— Work to complete —
Scan the following material for the string "list" and copy each line in which it appears.

Exercise inputs: Begin

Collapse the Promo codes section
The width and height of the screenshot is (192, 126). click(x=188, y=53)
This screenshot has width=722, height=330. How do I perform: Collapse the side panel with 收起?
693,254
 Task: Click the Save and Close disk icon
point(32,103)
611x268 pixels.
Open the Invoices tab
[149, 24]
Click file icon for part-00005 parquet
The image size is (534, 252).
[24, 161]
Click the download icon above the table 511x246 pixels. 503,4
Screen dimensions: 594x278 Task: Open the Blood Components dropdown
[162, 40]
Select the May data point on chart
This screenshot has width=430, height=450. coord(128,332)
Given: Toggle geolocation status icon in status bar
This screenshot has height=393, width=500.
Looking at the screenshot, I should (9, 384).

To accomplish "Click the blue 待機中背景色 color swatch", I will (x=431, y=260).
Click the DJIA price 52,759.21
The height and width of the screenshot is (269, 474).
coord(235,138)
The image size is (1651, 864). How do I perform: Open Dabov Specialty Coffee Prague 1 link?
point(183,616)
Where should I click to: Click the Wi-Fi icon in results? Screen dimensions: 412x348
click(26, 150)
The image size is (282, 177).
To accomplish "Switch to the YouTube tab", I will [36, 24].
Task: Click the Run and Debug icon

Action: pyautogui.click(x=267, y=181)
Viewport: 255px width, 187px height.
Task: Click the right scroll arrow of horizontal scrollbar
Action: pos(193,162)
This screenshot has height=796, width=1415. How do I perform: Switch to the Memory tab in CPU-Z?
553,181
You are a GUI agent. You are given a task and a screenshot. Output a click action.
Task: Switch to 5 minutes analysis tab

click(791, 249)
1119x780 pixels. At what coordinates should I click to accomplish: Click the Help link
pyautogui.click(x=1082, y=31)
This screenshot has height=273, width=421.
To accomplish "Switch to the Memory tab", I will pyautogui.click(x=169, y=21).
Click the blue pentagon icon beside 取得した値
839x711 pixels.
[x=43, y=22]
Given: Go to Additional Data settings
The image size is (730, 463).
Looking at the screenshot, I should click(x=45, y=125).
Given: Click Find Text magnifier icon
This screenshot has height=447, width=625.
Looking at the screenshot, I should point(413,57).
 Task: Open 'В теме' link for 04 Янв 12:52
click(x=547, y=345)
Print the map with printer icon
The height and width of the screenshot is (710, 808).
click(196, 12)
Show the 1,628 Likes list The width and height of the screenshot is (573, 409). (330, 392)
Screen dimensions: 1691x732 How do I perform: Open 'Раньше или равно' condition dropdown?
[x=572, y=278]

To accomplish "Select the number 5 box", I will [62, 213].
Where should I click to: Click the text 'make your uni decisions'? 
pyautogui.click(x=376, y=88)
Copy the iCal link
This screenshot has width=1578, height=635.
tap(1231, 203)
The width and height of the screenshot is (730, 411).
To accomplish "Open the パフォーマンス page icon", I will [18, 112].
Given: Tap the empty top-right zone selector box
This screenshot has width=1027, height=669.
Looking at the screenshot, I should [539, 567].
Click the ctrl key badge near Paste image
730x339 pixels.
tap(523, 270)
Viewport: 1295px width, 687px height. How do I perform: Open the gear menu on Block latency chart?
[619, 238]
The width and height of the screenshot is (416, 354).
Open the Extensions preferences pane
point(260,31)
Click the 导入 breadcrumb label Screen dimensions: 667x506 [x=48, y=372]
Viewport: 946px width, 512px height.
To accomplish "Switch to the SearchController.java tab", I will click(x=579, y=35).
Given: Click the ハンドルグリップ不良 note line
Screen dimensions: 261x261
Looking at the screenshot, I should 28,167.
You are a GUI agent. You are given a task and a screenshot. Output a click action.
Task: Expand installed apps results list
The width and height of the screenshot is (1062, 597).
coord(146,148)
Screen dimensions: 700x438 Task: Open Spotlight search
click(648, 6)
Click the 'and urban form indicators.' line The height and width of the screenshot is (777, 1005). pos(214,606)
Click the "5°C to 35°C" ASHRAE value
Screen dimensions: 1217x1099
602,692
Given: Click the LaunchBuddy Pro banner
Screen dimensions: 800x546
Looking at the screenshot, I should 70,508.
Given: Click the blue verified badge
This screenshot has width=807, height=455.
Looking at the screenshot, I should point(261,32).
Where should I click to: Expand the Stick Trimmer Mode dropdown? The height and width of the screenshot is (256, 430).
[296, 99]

Exercise inputs: End

— Output of the exercise —
Show the 1,628 Likes list The width and height of the screenshot is (573, 409). (330, 392)
Task: Expand installed apps results list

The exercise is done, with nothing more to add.